What craftsmanship on the welds! Wish I could do that :-)

tailgate done!

The tailgate has been fabricated! Thanks Ernie at stagesmith.com! Just 4 shop-hours. He teaches students how to weld underwater at the Diver's Institute so this was a relatively easy job for him. Here are some pictures.

Just the tailgate:


The tailgate with collimation bolts in place:


The tailgate with crossbeams from the float balanced on collimation bolts (the crossbeams will eventually have holes drilled so they can be bolted on):


The tailgate with cardboard "mirror" balanced in place:


The cardboard "mirror" with paper "triangles" and crossbeams in place (the triangles will eventually be cut out of a 1/8" thick piece of sheet metal, with holes drilled so they can be bolted to crossbeams):


This is the tack welding jig that I built. Ernie made fun of me for it, but I think he must have used it anyway. Either way, the dimensions are correct to 1/16"!


Next, on to the rest of the flotation system...

float

updated version of float metal fab plans to allow for 1/16" thick cuts:

tailgate & float

One of my primary non-work activities has been designing a large telescope. This was inspired by reading about William Herschel in the recently paperback-ed "Age of Wonder", and subsequently by buying Dave Kriege's tantalizingly detailed "The Dobsonian Telescope". On the basis of these things, I decided to start constructing one of my own, a 16" alt-az newt reflector, aka Dobsonian.
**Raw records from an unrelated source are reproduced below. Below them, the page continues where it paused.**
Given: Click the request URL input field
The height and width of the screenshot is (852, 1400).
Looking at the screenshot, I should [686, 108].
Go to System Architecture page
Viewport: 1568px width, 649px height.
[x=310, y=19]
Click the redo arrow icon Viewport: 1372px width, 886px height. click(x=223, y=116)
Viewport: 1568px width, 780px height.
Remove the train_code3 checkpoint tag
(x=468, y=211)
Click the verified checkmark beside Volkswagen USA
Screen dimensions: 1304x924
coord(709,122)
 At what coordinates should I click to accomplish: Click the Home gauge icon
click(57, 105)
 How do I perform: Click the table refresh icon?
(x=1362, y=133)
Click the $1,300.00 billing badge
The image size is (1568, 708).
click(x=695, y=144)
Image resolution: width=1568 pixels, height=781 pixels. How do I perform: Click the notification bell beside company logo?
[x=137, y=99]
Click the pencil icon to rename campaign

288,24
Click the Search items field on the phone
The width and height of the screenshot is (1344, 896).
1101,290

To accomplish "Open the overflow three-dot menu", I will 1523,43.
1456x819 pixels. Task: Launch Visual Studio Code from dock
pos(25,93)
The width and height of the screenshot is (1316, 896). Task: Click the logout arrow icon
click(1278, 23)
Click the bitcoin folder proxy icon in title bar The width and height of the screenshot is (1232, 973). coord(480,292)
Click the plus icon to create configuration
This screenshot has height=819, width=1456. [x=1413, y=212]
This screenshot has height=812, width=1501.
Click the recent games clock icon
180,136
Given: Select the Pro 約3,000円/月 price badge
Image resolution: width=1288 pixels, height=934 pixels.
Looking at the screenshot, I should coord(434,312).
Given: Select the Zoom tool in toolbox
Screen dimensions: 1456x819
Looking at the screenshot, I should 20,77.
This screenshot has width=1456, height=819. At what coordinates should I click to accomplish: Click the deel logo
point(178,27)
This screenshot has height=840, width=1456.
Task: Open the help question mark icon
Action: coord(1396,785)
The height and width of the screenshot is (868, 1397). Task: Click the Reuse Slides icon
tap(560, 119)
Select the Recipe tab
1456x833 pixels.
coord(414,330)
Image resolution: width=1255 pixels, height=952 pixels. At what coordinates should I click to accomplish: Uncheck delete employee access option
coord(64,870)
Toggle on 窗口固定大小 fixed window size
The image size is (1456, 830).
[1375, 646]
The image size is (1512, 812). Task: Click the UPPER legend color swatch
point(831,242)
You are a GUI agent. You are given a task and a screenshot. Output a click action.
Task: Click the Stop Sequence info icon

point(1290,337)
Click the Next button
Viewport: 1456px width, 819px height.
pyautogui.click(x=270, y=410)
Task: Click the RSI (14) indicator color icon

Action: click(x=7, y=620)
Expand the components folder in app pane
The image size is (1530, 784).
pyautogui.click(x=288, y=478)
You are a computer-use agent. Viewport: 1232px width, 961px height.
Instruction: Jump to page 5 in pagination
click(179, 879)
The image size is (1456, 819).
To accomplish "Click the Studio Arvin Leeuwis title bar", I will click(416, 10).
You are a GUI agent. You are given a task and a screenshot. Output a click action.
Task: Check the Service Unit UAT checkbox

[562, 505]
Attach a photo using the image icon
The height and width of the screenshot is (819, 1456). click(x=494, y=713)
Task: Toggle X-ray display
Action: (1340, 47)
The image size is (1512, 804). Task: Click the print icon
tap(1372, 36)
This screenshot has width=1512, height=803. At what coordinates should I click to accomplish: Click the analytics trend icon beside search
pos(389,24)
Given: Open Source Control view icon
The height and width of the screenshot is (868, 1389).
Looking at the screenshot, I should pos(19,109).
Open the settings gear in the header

The first stage involves some metal fabrication, and since I (unfortunately) do not know how to weld/drill/cut metal I have had to prepare some documentation to communicate with people who do. The tailgate and float are the first part of this system. I'm shopping around for fabricators now, so hopefully these will actually get made sometime soon! QCAD is very fun too.

1st law of thermodynamics

I'm starting this blog to document the non-work expenditure of energy that I more and more often am engaging in these days. I feel somewhat guilty about this since I always feel like I should work more, and since, according to the first law of thermodynamics, I'm contributing to the eventual heat-death of the universe by expending non-work energy. Regardless, I need somewhere to post stuff so here it is!